Twitter is under heavy scrutiny this week after its ex-head of security claimed the company has major security issues. The findings, he said, show that the social media company’s practices are “threats to national security and democracy”.
Peiter Zatko, the whistleblower, revealed critical allegations against Twitter. According to Zatko, many employees at the company have access to private user data.
Generally, a company should restrict access to user data to protect it. Zatko claims Twitter is extremely mismanaged to the point that these restrictions are not correctly implemented.
What are Zatko’s allegations?
In his official disclosure, Zatko shares, “it was impossible to protect the production environment. All engineers had access[…]nobody knew where data lived or whether it was critical, and all engineers had some form of critical access to the production environment.”
These poor practices can have dangerous real-life consequences.
In 2019, a Twitter employee was accused of selling confidential user information to Saudi Arabia. This included people that criticised the Saudi regime. Last month, that employee was convicted of failing to register as a Saudi spy.
This leads to another one of Zatko’s allegations: one or more current employees also work for a foreign intelligence service. Without adequate restrictions in place, users remain at risk of having their data accessed and sold by malicious employees.

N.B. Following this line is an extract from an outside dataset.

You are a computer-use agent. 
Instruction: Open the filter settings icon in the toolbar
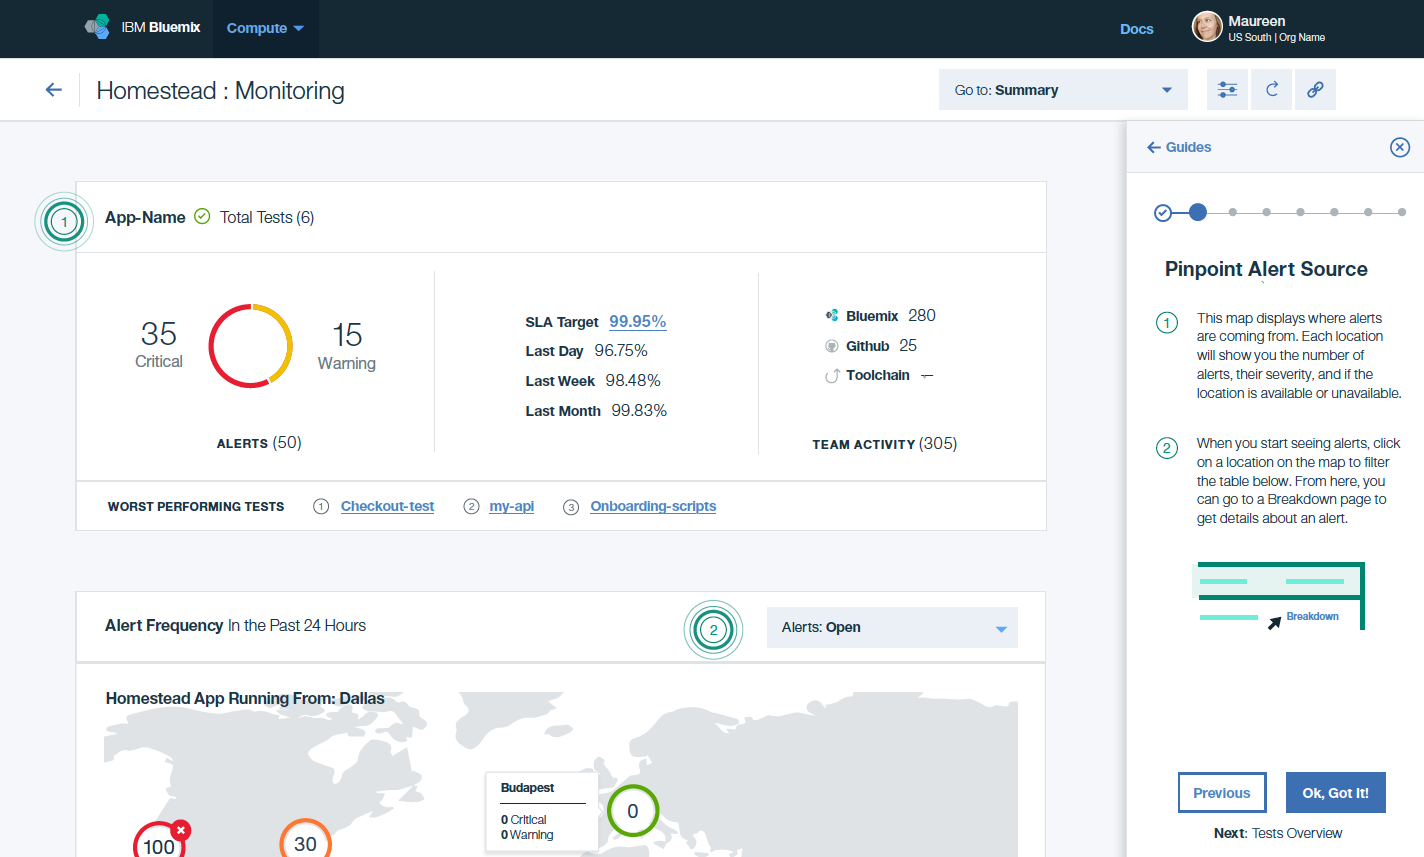[x=1227, y=89]
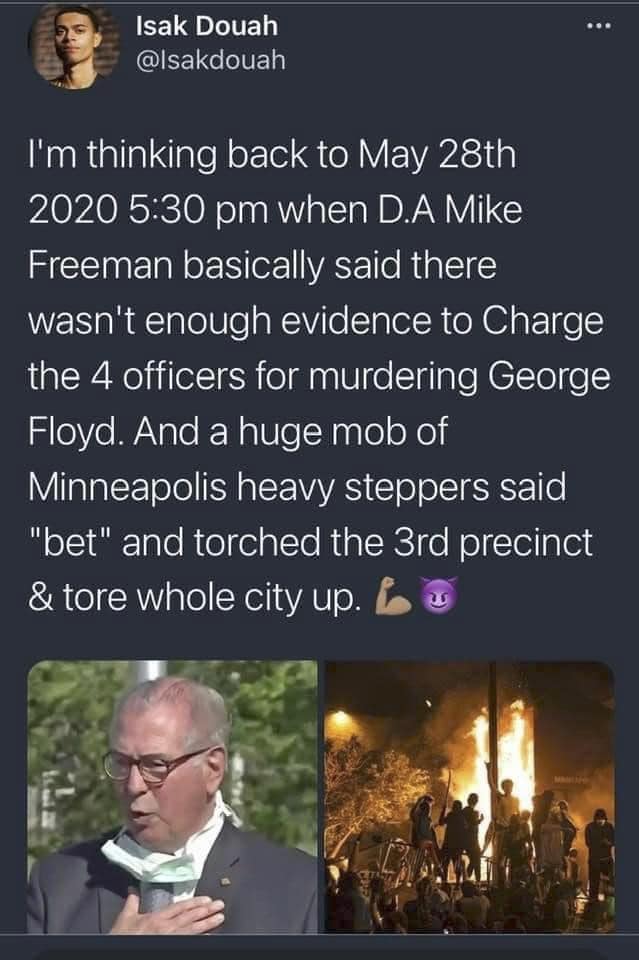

Zatko also alleged that senior executives at Twitter actively attempt to cover up the company’s flawed security practices. He further accused them of hiding the number of hacking attempts from Twitter’s directors and US authorities. Zatko recounts that CEO Parag Agrawal and other members of management ordered him to mislead the board using “cherry-picked and misrepresented data”.
According to the ex-employee, deleting a Twitter account won’t necessarily wipe all the user’s data from the platform, leaving such sensitive information accessible to the company’s employees even when the user can’t access it themselves.
The whistleblower also accused Twitter of misleading the public about the number of bots on the platform. This matches earlier allegations made by Elon Musk, who backtracked on his acquisition of the social media company after also claiming that more bots exist on the platform than Twitter has revealed. Zatko claims that Twitter never accurately measured the number of bots it has, partially because such information can damage its reputation.
The tech giant seems to be in for a troubling season now, with Democratic and Republican officials sharing their concerns. In a statement to CNN, one senator shared:
“Take a tech platform that collects massive amounts of user data, combine it with what appears to be an incredibly weak security infrastructure and infuse it with foreign state actors with an agenda, and you’ve got a recipe for disaster.”
Zatko’s hiring and firing
Peiter Zatko, known as “Mudge” in the cybersecurity community, is a white hat hacker with a history of security vulnerabilities in large companies. Before Twitter, he was a senior executive at companies such as Google and Stripe, as well as the US Department of Defence.
In 2020, Twitter suffered a major attack in which the accounts of influential figures such as Joe Biden, Barack Obama, Kim Kardashian, Bill Gates and Elon Musk were hacked. Following the embarrassing hacks, then-CEO Jack Dorsey hired Zatko to beef up the company’s security.
Zatko’s career at Twitter was filled with shock and obstacles as he tried to bring order to what he described as a chaotic company. Things started to go downhill a few months before Dorsey’s departure from Twitter. He claims that Dorsey was so absent from the company that other senior executives believed he was sick.
When the former CEO was replaced by Parag Agrawal, Zatko’s relationship with Twitter worsened. Zatko claims that Agrawal deprioritised users’ security and put growth above all.
In January, Zatko was fired from Twitter citing “ineffective leadership and poor performance”. He believes it was retaliation for raising issues to the board.
Twitter accused Zatko of sharing a “false narrative”, adding that “Mr. Zatko’s allegations and opportunistic timing appear designed to capture attention and inflict harm on Twitter, its customers and its shareholders”.
Key takeaways
While these allegations are seriously concerning, it’s important to understand the practical implications of them.
Malicious employees likely exist at every large tech company. However, Twitter’s allegedly poor data protection practices make this a much more serious issue.
Most Twitter users will likely face no issues with their data being accessible, as it’s practically impossible for every user to be monitored. It’s unlikely that anyone is reading your private tweets and DMs, but it’s worth being conscious of the fact that if someone at Twitter wanted access to your information then they might have it.
However, users partaking in political activism are likely to be extremely concerned with these allegations. To have secure conversations, be sure to use an encrypted messaging service such as Signal or Telegram.
Finally, while the vast majority of users aren’t affected by malicious employees and poor practices, it is important to hold large tech companies accountable. The collection and accessibility of such private data means that your sensitive information may be at risk in the future, maybe even years from now.